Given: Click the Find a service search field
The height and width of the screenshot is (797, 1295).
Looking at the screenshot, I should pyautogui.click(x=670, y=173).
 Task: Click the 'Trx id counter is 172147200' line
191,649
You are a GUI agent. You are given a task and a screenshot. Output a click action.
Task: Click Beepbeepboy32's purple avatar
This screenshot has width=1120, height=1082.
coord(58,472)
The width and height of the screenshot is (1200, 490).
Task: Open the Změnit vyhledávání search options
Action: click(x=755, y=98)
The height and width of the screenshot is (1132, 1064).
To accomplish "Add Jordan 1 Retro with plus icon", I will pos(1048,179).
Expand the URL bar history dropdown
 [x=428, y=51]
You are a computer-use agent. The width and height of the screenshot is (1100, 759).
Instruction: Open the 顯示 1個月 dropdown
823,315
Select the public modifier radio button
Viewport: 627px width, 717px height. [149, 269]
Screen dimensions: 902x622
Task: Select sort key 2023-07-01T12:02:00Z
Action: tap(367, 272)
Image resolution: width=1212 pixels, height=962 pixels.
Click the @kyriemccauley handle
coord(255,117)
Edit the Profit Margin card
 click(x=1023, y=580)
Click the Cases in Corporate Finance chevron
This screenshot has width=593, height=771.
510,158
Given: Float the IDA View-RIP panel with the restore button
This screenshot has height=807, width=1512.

(Directions for this task): Reproduce every entry above without a single alteration.

(Answer section):
Given: Click the Find a service search field
The height and width of the screenshot is (797, 1295).
Looking at the screenshot, I should pyautogui.click(x=670, y=173).
 Task: Click the 'Trx id counter is 172147200' line
191,649
You are a GUI agent. You are given a task and a screenshot. Output a click action.
Task: Click Beepbeepboy32's purple avatar
This screenshot has width=1120, height=1082.
coord(58,472)
The width and height of the screenshot is (1200, 490).
Task: Open the Změnit vyhledávání search options
Action: click(x=755, y=98)
The height and width of the screenshot is (1132, 1064).
To accomplish "Add Jordan 1 Retro with plus icon", I will pos(1048,179).
Expand the URL bar history dropdown
 [x=428, y=51]
You are a computer-use agent. The width and height of the screenshot is (1100, 759).
Instruction: Open the 顯示 1個月 dropdown
823,315
Select the public modifier radio button
Viewport: 627px width, 717px height. [149, 269]
Screen dimensions: 902x622
Task: Select sort key 2023-07-01T12:02:00Z
Action: tap(367, 272)
Image resolution: width=1212 pixels, height=962 pixels.
Click the @kyriemccauley handle
coord(255,117)
Edit the Profit Margin card
 click(x=1023, y=580)
Click the Cases in Corporate Finance chevron
This screenshot has width=593, height=771.
510,158
Given: Float the IDA View-RIP panel with the restore button
This screenshot has height=807, width=1512.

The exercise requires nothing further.